* **What to do**
Answer these questions from the navigation book review below:
1. Who wrote the review?
2. What kind of vessel did the Polynesians use to populate the islands of the Pacific?
3. What did the first navigators use to check water depths?

Pirates and Privateers
The History of Maritime
Piracy
Cindy Vallar, Editor
& Reviewer
P.O. Box 425,
Keller, TX 76244-0425
Books for
Adults ~ Ships & Sailing
The History of Navigation
by Dag Pike
Pen & Sword, 2018, ISBN 978-1-52673-169-2, US $42.95
/ UK £25.00
Also available in other formats
review by Irwin Bryan
This book
is as much a history of voyaging by sea as it is a
history of navigation. It is a story of the early
limitations of vessels and their sailing qualities,
later developments in shipping construction, and the
types and manner of sails used. Also, it is a story
of exploration, which leads to the expansion of
trade from nearby shores to foreign lands.
The earliest history of travelling by sea saw
different cultures in separate parts of the world
designing different vessels and techniques to arrive
at their destinations. Polynesians populated many
islands of the Pacific using outrigger canoes and
taught successive generations of navigators their
secrets in words and songs. Early Chinese built
large vessels powered by many rowers to travel the
Indian and Pacific Oceans. Vikings made strong
narrow vessels to deal with the tumultuous North
Sea, while Mediterranean civilizations had
relatively calmer waters near their shores and built
less-sturdy vessels. Early travelers followed the
coasts using readily identifiable headlands or
landmarks to keep track of their location and
progress. Staying close to shore risked running
aground in shallow waters with uncharted obstacles.
The first navigators used a sounding-rod to check
water depths.
One persistent theme in this text is the continual
improvement of the methods and tools a navigator has
for use and how once these are the best they can be,
they become obsolete thanks to a change in voyaging
or a new way to navigate. The sounding-rod becomes a
lead-line thrown by hand. Later developments include
machines to drop the line, reel it in, and determine
the depth. The invention of echo-sounding, or sonar,
measures depths by sending radio signals to the
bottom and measuring how long it takes the sound to
return to calculate the depth.

* **Collected data**

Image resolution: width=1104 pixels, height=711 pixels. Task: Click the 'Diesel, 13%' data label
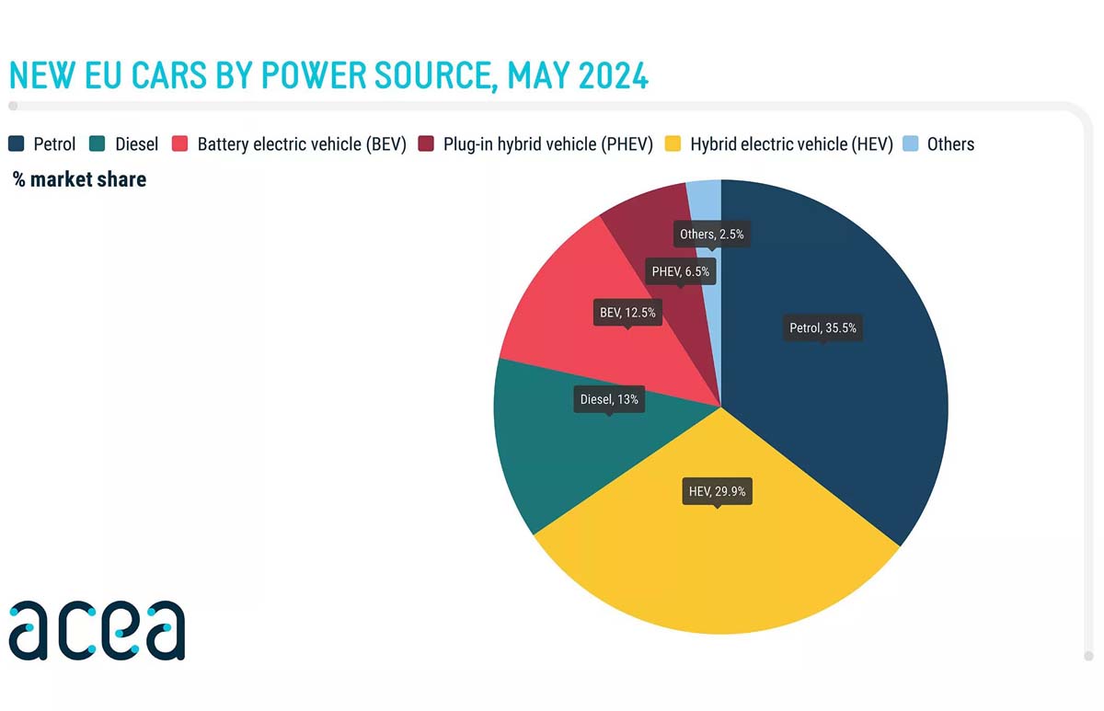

* **Worked solution**
1. Irwin Bryan
2. Outrigger canoes
3. A sounding-rod